Radiolab on Language and the Brain

Radiolab is always worth listening to (I'm still thinking about the story on baboons), but the recent one about language acquisition and how the brain and memory work was amazing from beginning to end. (Full transcript here.) I've long thought that children don't have clear memories of their early years because they haven't fully developed language yet, but I've never been sure if that's right. The show makes me think that it probably is.

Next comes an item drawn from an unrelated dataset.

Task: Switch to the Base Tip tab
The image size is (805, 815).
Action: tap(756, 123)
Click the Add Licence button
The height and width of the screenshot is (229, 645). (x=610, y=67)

The episode jumped from one thing to another and back again, but it told me about:

  • A 27-year-old deaf man who had been raised without language. He thought people moved their mouths for no reason until a sign language teacher finally broke through to him that humans could communicate. His reaction to learning that symbols exist was emotional, but I kept wondering how his memories of his paralanguage days were affected. This was finally answered in the later part of the show. (More in Susan Schaller's book A Man without Words.)
  • The way a stroke victim -- who is also a neuroanatomist -- recalls quite clearly what it was like to have no language… and she liked it, mostly because it was so stress-free.
  • Nicaraguan deaf children, newly grouped mid-20th century in a school for the deaf without an established sign language system, created their own. Over the years it grew more complex. When shown a cartoon, alumni who had learned the earlier, less vocabulary-rich system could only describe the actions shown in the cartoon, not the motivations of the characters, while younger alums and current students could. (The same is true of children younger than 5, generally.) As the older alums were exposed to the younger alums at a social club, the older alums gained the vocabulary and also the ability to decode the narratives.
  • And that rats -- which understand both color and the concept of right and left -- can't combine the two concepts, such as "to the left of the blue wall" in a maze. Neither can children until the age of 6 when spatial language develops. And even we human adults can be made to lose that same ability when experimenters keep our language faculties focused on verbal busy work.
  • There's even a bit about Shakespeare and all of the words and phrases he added to the English language.
I leave you with a quote from Harvard researcher Elizabeth Spelke:
Everybody has always talked about how language is this incredible tool for communication that allows us to exchange information with other people so much more richly and affectively than other animals can. But language also seems to me to serve as a mechanism of communication between different systems within a single mind.

3 comments:

Nancy/BLissed-Out Grandma said...

Fascinating. I will listen to this later in the weekend. We were told six years ago that Russian scholars had found that children could learn to recognize the alphabet before they could speak. So we started playing "find the A" with Augie at about three months (we had a high chair tray with the alphabet on it). He became a superior reader and user of language. With his little sister, the game got diluted because meal times were more chaotic (they are only 15 months apart). She doesn't have the same love of reading, tho she's a great user of language.

Ms Sparrow said...

Amazing information. Thanks for passing it on!

Unknown said...

The show was about spoken, not printed, language. I hope in the future they add another part that is rarely discussed: the tones of voice and the complex language of the body e.g. moves of head and limbs, movement of facial and eyes. It is this that turns it in a language of cooperation because it expresses the emotions and attitude that offer a window into the mind and enable smoother cooperation. That is, it is the stuff of the theory of mind that distinguishes (so far!) humans from other animals.